Das Maschinenwesen kann nur lehren, was es selbst betätigt: Ordnung, Präzision, Unterordnung unter eine unabänderliche Gesetzmäßigkeit. All das ist wertvoll für den intellektuellen und moralischen Charakter. Aber in diesen Tugenden kommt doch nur eine Seite des menschlichen Wesens zur Geltung. Ein Mensch, der ausschließlich diese Eigenschaften unter dem Druck der Maschinenarbeit entwickelt, muß verkümmern. Ihm geht das Eigenste des Lebens, die Abwechslung, die Hingabe an neue Aufgaben, die fortschreitende Neugestaltung seiner Ideen und Kräfte verloren. Denn, wie HOBSON es treffend formuliert: "Abwechslung ist das Wesen des Lebens, und Maschinenarbeit ist der Feind der Abwechslung".

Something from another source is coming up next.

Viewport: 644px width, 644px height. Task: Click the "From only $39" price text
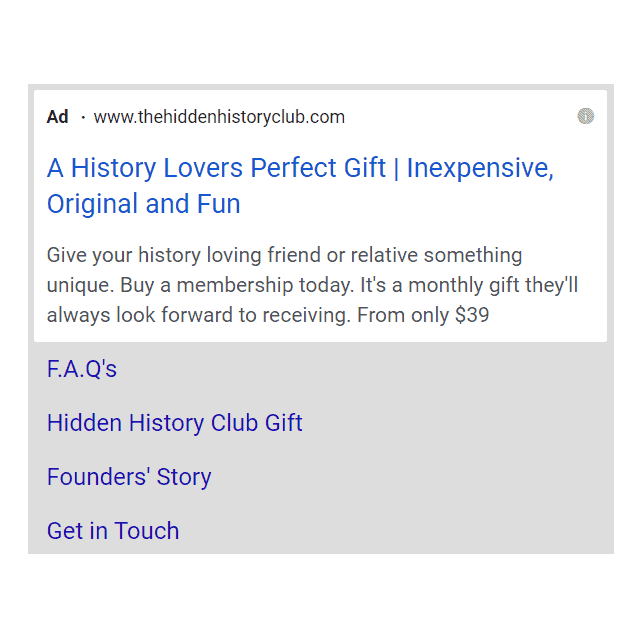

Diesen Konflikt empfinden denn auch die Arbeiter besonders stark, sofern sie nicht schon durch die Maschinenarbeit zur Massenschicht der "seelisch Toten" gehören. Dafür hat ADOLF LEVENSTEIN in seinem Werk: "Die Arbeiterfrage, mit besonderer Berücksichtigung der sozialpsychologischen Einwirkungen auf die Arbeiter" (München 1912), wertvolles Material gesammelt. Die ungeheure Monotonie der Maschine bringt die geistig regen Arbeiter zur Empörung. So schreibt ein Eisendreher: "Ich muß mich zwingen, Interesse an meiner Arbeit zu finden und kann es doch nicht. Ein Fisch kann nicht in der Luft leben, weil er durch Kiemen atmet. Und meine Seele kann bei einer Arbeitsmethode nicht leben, wo sich nichts zum Denken bietet. Ich wehre mich mächtig gegen diese Vergewaltigung, und weil mein sittlicher Mensch noch Kraft besitzt, wird der Körper überwältigt. Meine Hände stehen noch unwillkürlich viele Minuten still. Mir graut vor jedem neuen Arbeitstag. Und wenn ich morgens die Arbeit aufnehme, kann ich mir kaum vorstellen, zehn Stunden diese Marter zu ertragen. Ich verlasse darum, muß die Arbeit verlassen. An jeder neuen Arbeitsstätte findet der Geist, wenigstens zunächst, Anregung: das geht immer einige Wochen, und der gequälte Zustand beginnt von neuem. Und doch - ich muß, hören Sie, ich muß sie zeitweilig verlassen, weil sonst die monotone Arbeit zermürbt." Oder man höre folgende Schmerzensworte eines Berliner Plüschwebers: "Ich verrichte immer dieselbe Arbeit: Doppelplüsch. Der Widerwille dagegen richtet sich in einer Mißstimmung gegen die ganze Umgebung. Die Zeit vergeht zu langsam. Eine Stunde Arbeitszeit wird zur Ewigkeit. Und dann: die Arbeit ist ganz weiß, alles weiß: die Kette, die Poile, der Schuß, alles weiß. Die gewebte Ware auch weiß. Das Auge hat keinen Anhaltspunkt. Ein Hauß gegen die bestehenden Einrichtungen erfüllt die Seele. Weil gar kein Mensch die Anstrengungen sieht, immer gleich der Maschine auf dem Posten sein zu müssen".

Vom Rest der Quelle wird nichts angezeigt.